▶ [What this task involves] Once you have read the records, output them exactly.

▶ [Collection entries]
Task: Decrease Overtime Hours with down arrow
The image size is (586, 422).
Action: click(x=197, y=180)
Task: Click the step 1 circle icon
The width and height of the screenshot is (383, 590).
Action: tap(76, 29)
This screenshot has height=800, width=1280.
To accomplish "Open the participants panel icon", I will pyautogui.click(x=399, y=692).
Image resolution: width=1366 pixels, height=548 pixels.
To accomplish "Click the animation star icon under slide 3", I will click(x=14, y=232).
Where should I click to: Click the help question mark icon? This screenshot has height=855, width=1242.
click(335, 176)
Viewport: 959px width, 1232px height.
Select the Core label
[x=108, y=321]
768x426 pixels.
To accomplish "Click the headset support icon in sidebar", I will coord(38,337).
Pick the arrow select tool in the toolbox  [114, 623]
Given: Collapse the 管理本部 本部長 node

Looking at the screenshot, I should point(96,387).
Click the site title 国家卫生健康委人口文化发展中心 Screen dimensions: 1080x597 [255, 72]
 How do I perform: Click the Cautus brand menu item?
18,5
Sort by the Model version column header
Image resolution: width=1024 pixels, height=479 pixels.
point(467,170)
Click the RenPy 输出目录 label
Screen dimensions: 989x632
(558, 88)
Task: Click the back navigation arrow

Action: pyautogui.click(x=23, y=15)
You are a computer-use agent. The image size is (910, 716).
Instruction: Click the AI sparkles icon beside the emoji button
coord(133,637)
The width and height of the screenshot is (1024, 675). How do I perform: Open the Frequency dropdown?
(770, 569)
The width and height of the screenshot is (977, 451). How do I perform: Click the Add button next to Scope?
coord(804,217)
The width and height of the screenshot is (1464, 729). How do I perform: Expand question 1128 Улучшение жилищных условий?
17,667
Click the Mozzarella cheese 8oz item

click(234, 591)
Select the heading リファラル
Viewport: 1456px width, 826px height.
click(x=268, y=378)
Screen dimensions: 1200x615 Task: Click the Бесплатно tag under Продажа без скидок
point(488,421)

▶ [Result for this exercise]
Task: Decrease Overtime Hours with down arrow
The image size is (586, 422).
Action: click(x=197, y=180)
Task: Click the step 1 circle icon
The width and height of the screenshot is (383, 590).
Action: tap(76, 29)
This screenshot has height=800, width=1280.
To accomplish "Open the participants panel icon", I will pyautogui.click(x=399, y=692).
Image resolution: width=1366 pixels, height=548 pixels.
To accomplish "Click the animation star icon under slide 3", I will click(x=14, y=232).
Where should I click to: Click the help question mark icon? This screenshot has height=855, width=1242.
click(335, 176)
Viewport: 959px width, 1232px height.
Select the Core label
[x=108, y=321]
768x426 pixels.
To accomplish "Click the headset support icon in sidebar", I will coord(38,337).
Pick the arrow select tool in the toolbox  [114, 623]
Given: Collapse the 管理本部 本部長 node

Looking at the screenshot, I should point(96,387).
Click the site title 国家卫生健康委人口文化发展中心 Screen dimensions: 1080x597 [255, 72]
 How do I perform: Click the Cautus brand menu item?
18,5
Sort by the Model version column header
Image resolution: width=1024 pixels, height=479 pixels.
point(467,170)
Click the RenPy 输出目录 label
Screen dimensions: 989x632
(558, 88)
Task: Click the back navigation arrow

Action: pyautogui.click(x=23, y=15)
You are a computer-use agent. The image size is (910, 716).
Instruction: Click the AI sparkles icon beside the emoji button
coord(133,637)
The width and height of the screenshot is (1024, 675). How do I perform: Open the Frequency dropdown?
(770, 569)
The width and height of the screenshot is (977, 451). How do I perform: Click the Add button next to Scope?
coord(804,217)
The width and height of the screenshot is (1464, 729). How do I perform: Expand question 1128 Улучшение жилищных условий?
17,667
Click the Mozzarella cheese 8oz item

click(234, 591)
Select the heading リファラル
Viewport: 1456px width, 826px height.
click(x=268, y=378)
Screen dimensions: 1200x615 Task: Click the Бесплатно tag under Продажа без скидок
point(488,421)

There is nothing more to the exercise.